Minus operator
mguelfi
Community Edition User ✭
We have diferences when query a view and the source select. We tried even
select * from view
minus
select * from original_query
The result is not empty, even each time the query returns different number of rows.
We tried also select * from view MINUS select * from view and the result is not empty.
Is that the normal behaviour in Vertica?
Regards.
0
Comments
What is the SQL for the view?
If you have differences when you query a view and the source select, check the following:
1. Does the view and the source query tables are in the same schema?
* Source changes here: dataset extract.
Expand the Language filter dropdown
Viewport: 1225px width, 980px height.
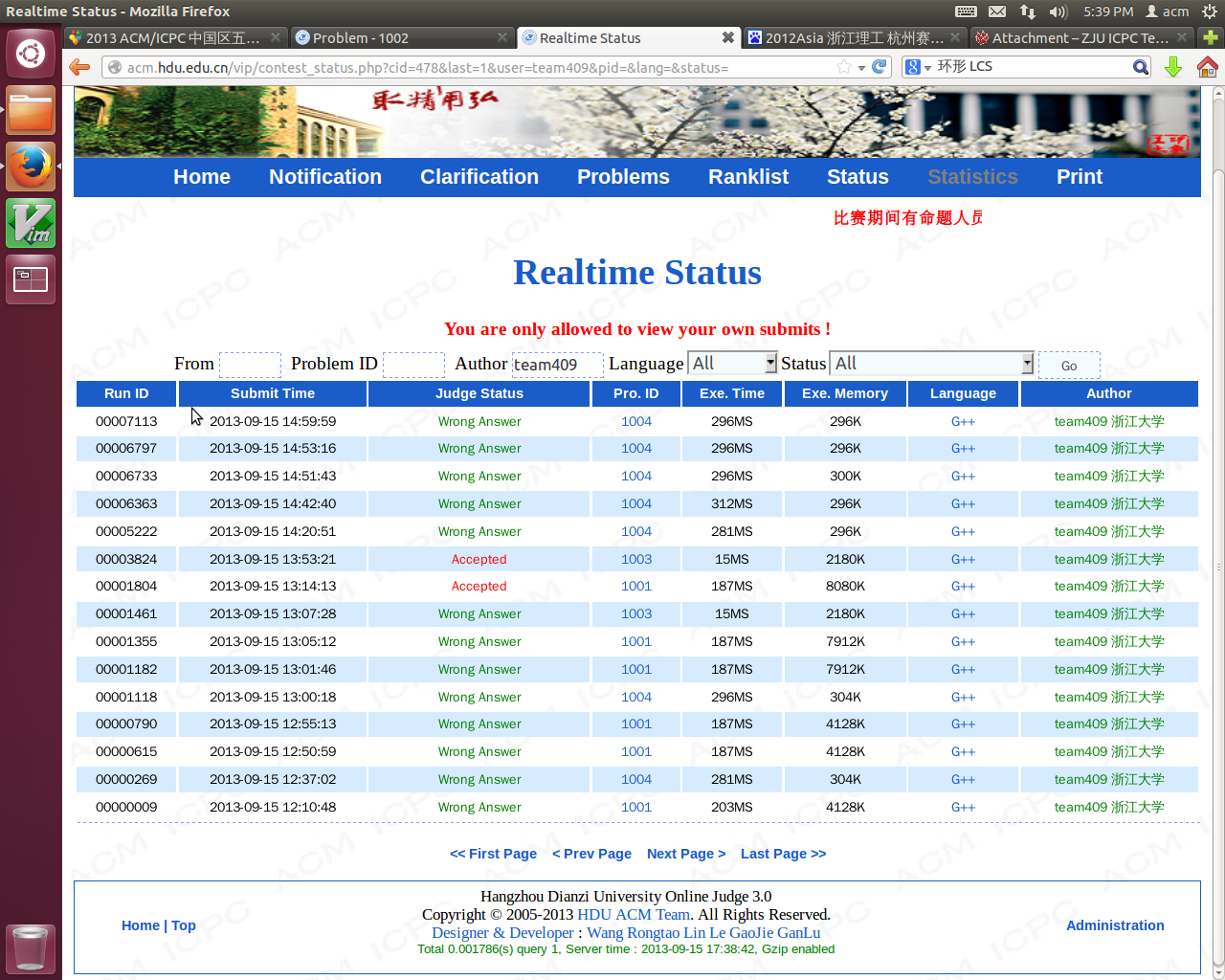[770, 364]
2. Check your SCHEMA path:
SHOW SEARCH_PATH;
SELECT CURRENT_SCHEMA;
3. Just for troubleshooting, does the view owner, the source tables owner, and the user who run the query are different?
Or have any ACCESS POLICY definitions?
Try to query the view and afterwards the source SELECT from DB Super User, like dbadmin.
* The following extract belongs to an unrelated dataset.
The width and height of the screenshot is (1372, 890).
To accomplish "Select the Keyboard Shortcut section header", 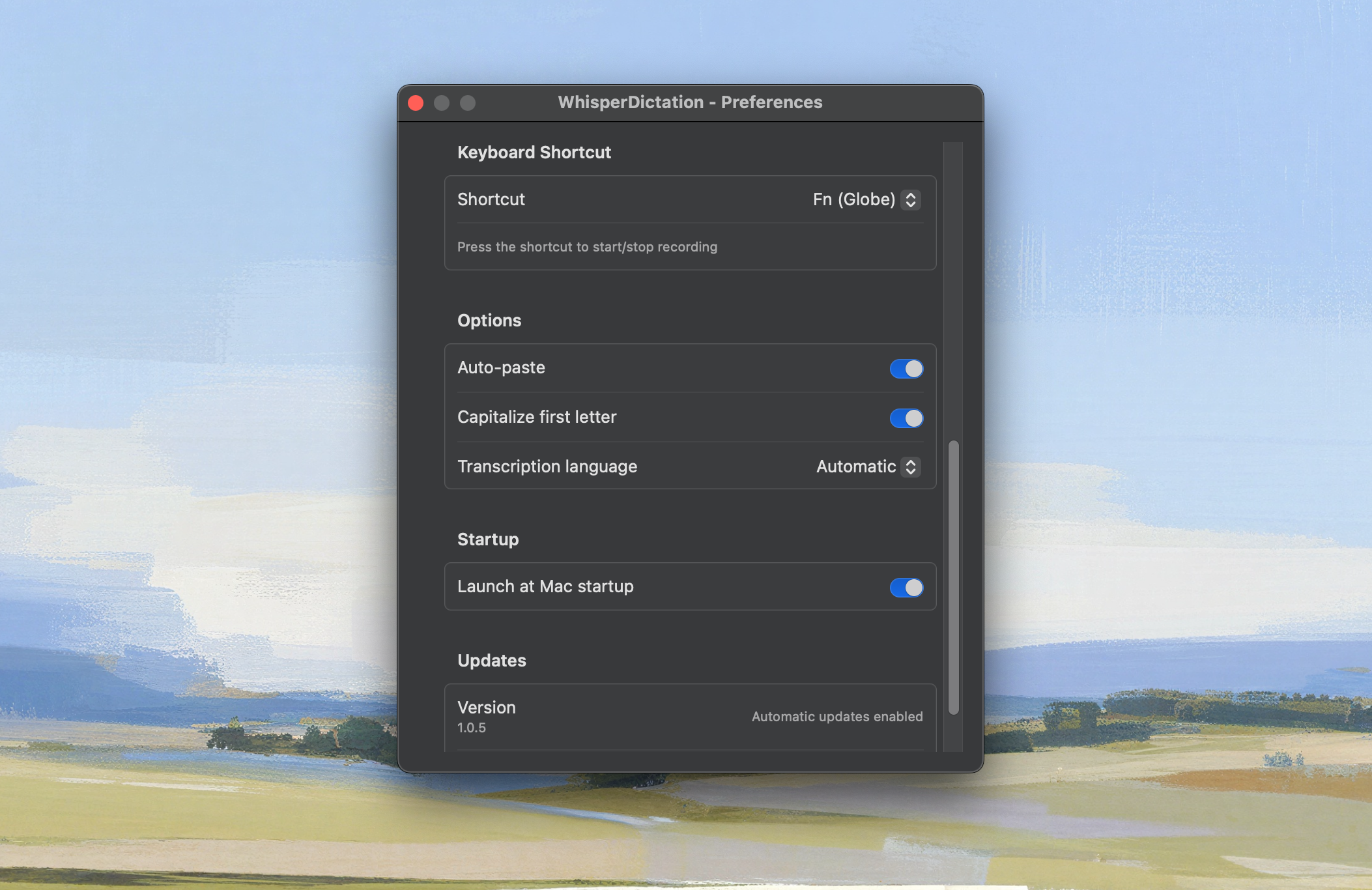I will point(534,152).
4. What is your Vertica version? SELECT version();
Do VER-77394 or VER-78130 is installed?
5. Like Jim asked, what is your view definition?
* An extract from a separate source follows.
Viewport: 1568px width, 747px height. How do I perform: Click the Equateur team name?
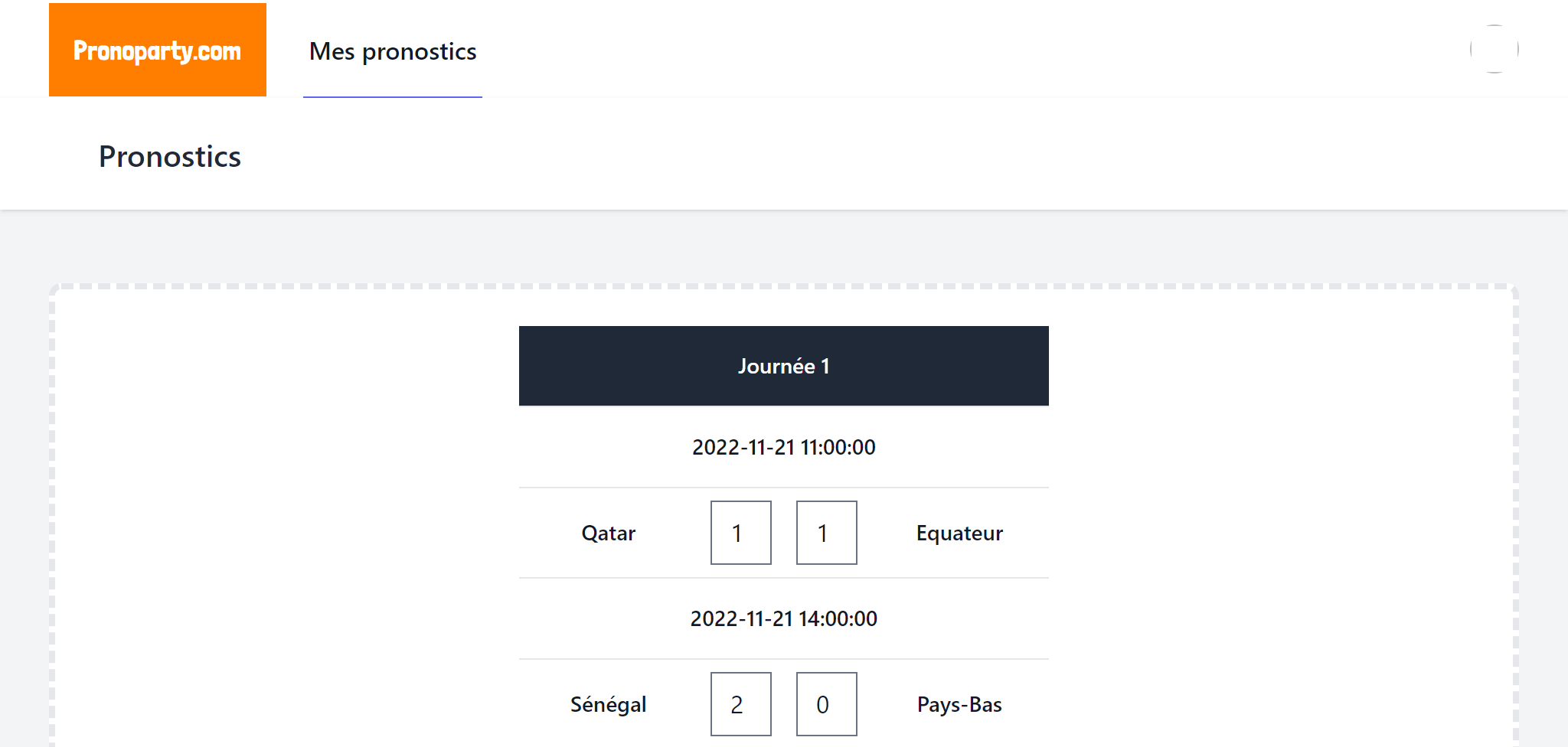(959, 533)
SELECT view_definition FROM views WHERE table_name ILIKE '%somthing%';
Or check specific view definition:
SELECT export_objects('','MY_SCHEMA.MY_VIEW');
Or if it is a system view, check your system view definition:
SELECT * from vs_system_views where view_name ilike '%partitions%';
Hi:
show search path:
"$user", public, v_catalog, v_monitor, v_internal, v_func
select current_schema:
public
select version:
Vertica Analytic Database v10.0.1-6
This is the view:
CREATE OR REPLACE VIEW dwh_ins_hub.dim_entity_cumulative_sum AS
SELECT entity.tenant_id,
entity.entityStatus,
DATE(entity.creationDate ),
sum(count (DISTINCT entity.entityReference))
OVER(
partition BY NULL
ORDER BY DATE(entity.creationDate ) ASC rows UNBOUNDED PRECEDING ) "Cumulative Sum"
FROM (dwh_ins_hub.entity JOIN dwh_ins_hub.entity_last_version elv ON (((elv.entityReference = entity.entityReference) AND (elv.last_entityVersion = entity.entityVersion))))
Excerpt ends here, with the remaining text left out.